** DIRECTIVE **
Copy the records starting at the line that contains "classification [447, 1167]" and ending at the line that contains "between [798, 588]", requests included. Shift every coordinate in the answers by adding 120 to each number.
BEGIN STORED DATA
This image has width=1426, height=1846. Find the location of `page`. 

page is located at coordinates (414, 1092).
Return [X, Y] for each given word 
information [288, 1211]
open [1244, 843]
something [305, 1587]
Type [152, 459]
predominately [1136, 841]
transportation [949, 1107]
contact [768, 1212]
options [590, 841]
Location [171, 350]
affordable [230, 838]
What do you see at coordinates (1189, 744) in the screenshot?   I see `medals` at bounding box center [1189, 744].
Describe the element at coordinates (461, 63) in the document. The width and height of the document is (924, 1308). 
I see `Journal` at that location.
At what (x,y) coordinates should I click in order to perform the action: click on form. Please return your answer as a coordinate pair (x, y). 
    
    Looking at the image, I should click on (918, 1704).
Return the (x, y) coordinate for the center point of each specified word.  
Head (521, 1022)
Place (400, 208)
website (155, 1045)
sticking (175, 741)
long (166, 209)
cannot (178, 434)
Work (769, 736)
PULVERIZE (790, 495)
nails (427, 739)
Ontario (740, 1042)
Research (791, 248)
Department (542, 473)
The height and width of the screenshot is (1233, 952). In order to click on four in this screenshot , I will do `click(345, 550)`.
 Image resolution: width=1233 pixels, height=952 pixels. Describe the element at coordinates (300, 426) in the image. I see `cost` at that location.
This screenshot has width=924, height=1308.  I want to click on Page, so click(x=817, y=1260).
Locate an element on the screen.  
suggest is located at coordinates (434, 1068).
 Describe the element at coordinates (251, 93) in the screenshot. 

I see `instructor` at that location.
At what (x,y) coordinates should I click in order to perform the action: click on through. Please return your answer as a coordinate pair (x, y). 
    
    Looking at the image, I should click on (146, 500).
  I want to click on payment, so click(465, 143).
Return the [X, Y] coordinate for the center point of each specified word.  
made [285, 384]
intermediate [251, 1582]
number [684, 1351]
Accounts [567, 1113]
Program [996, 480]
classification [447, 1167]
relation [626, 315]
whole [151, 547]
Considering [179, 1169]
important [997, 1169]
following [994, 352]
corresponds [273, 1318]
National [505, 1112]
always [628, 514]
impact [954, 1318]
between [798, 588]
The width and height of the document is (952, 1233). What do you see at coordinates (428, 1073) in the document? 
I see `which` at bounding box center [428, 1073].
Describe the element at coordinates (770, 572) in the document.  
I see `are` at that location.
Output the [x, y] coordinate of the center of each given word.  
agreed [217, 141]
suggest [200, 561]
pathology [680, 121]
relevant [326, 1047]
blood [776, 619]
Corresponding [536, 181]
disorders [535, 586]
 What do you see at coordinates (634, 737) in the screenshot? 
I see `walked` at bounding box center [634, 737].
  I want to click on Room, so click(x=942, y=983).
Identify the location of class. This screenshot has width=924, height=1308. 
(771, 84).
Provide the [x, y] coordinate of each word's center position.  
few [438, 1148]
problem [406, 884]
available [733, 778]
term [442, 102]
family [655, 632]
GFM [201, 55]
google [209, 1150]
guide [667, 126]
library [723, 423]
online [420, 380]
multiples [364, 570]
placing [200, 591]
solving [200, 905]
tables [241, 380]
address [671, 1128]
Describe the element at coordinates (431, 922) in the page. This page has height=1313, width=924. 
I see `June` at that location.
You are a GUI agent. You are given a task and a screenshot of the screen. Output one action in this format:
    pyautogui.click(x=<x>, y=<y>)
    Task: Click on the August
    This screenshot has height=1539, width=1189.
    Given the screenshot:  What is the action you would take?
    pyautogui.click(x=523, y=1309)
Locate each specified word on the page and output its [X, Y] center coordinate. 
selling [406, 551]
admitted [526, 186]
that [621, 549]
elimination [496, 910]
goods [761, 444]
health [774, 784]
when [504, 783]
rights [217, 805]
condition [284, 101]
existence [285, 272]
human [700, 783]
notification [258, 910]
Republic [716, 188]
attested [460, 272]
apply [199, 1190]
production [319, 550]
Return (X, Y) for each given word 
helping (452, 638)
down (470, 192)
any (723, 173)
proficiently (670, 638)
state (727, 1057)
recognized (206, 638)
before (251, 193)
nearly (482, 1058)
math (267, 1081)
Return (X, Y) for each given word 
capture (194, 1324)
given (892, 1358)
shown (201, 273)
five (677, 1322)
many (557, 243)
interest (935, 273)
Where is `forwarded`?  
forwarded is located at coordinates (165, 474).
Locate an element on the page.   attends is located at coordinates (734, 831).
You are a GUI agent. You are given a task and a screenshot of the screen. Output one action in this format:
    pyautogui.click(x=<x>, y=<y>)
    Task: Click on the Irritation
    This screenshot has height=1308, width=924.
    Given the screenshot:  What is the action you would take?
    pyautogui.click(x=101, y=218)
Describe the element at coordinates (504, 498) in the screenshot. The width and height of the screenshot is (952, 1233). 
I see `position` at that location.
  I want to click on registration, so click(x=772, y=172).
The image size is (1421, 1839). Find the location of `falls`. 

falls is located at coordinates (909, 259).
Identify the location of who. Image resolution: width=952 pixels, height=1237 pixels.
END STORED DATA
** PROBLEM SOLUTION **
classification [567, 1287]
relation [746, 435]
whole [271, 667]
Considering [299, 1289]
important [1117, 1289]
following [1114, 472]
corresponds [393, 1438]
National [625, 1232]
always [748, 634]
impact [1074, 1438]
between [918, 708]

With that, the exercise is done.